Given request 1: In the article on the linmon.sh and linperf.sh scripts, how often does linmon.sh collect metrics by default?
Given request 2: Resume the article on the linmon.sh and linperf.sh scripts after its last sentence and carry on writing it.

## BEGIN Excerpt to read

Introduction
There are many times when using native Linux/Unix tools can be very useful for analzing performance issues, especially high CPU or server hangs. This article discusses several tools executed in the two attached shell scripts, linmon.sh and linperf.sh. The scripts came from an IBM support site and are part of their standard information gathering process (https://www-304.ibm.com/support/docview.wss?uid=swg21115785#show-hide). The purpose of this article is to explain what the native tools in these scripts do and how you can use them to help troubleshoot performance issues on your server.
The Scripts
Both scripts use some of the same native tools but have different purposes. The attached zip file includes them.
linmon.sh
Linmon.sh is used to monitor your system for an extended period of time to alert you when a problem will occur. It runs for one day by default and collects metris every five minutes. It uses the ps and vmstat commands to monitor process size and CPU and paging usage (we'll discuss these in detail later in this article). When these metrics rise to a certain level it is a signal that an event is imminent, so then it's time to run linperf.sh. It writes two files, ps_mon.out and vmstat_mon.out. These files are likely to get pretty large after a day, so they should be deleted or roatated daily if you run the scripts for multiple days.

## END Excerpt to read
## BEGIN Given information

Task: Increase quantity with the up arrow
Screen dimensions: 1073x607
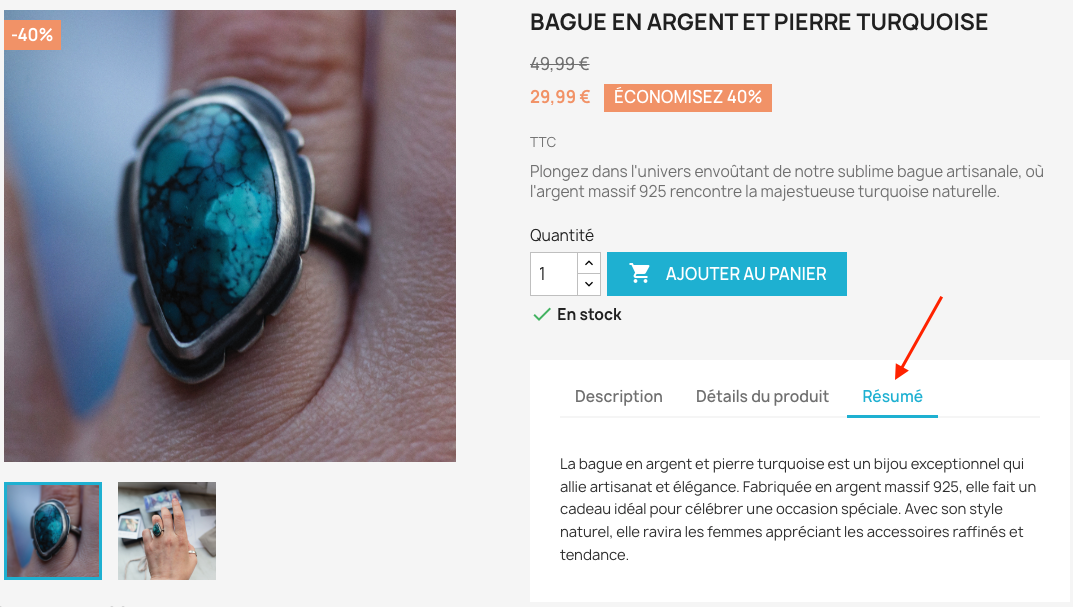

## END Given information

Final answer 1: Every five minutes.

Final answer 2:
linperf.sh
This script is meant to capture metrics just before and/or during an event. It also uses the ps and vmstat commands but also includes whoami, top with two different parameters, and creates java thread dumps.
The Native Tools
Process Status - ps -eLf
ps is the standard command to list processes and is most often used to find a process id (pid), as "ps -ef | grep java," to find the pid of a running application server. The L flag tells it to list all threads and adds two columns, LWP and NLWP. LWP, or Light Weight Process is the process number, NLWP is the number of threads running for that process.
Search for the process id of the running JVM process to find the number of threads associated with it.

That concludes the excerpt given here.